* TASK REQUIREMENTS
Please give the lines in the records as a JSON list of strings, one string per line, skipping blank lines and leaving the pictures out.

[Rows of pointing data]
==============================

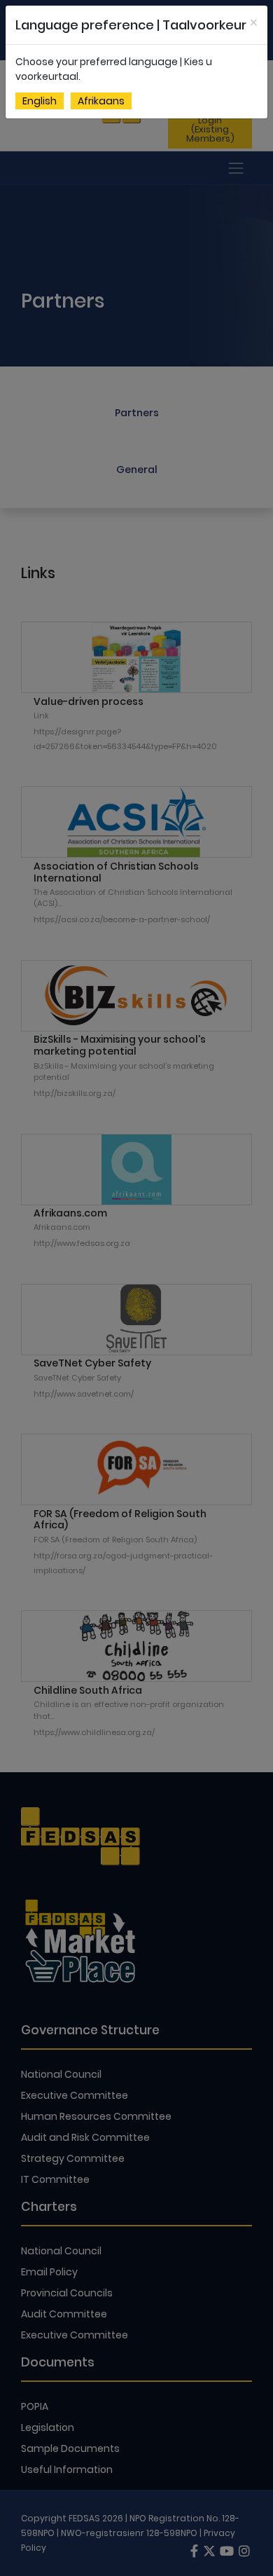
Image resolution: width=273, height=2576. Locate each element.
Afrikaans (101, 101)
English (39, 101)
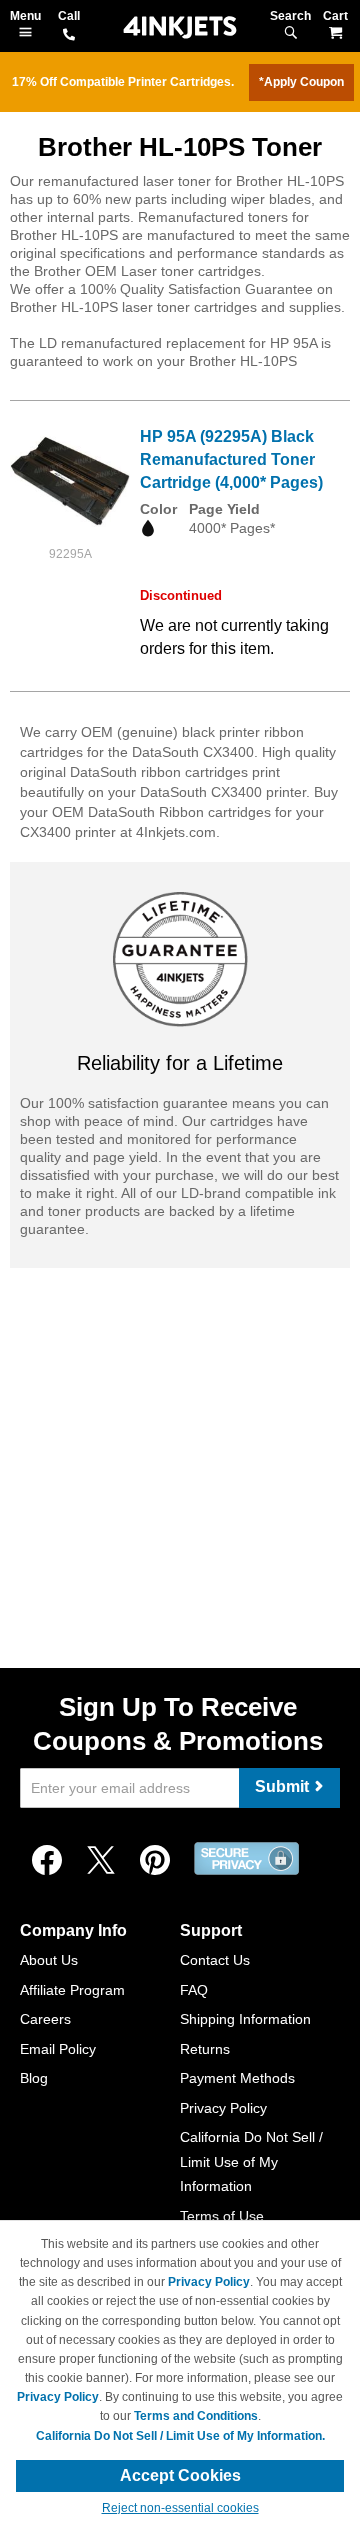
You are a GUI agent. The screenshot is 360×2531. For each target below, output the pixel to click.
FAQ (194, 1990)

==============================

* WRITTEN ANSWER
[
  "Image resolution: width=273, height=2576. Locate each element.",
  "Afrikaans (101, 101)",
  "English (39, 101)",
  "You are a GUI agent. The screenshot is 360×2531. For each target below, output the pixel to click.",
  "FAQ (194, 1990)"
]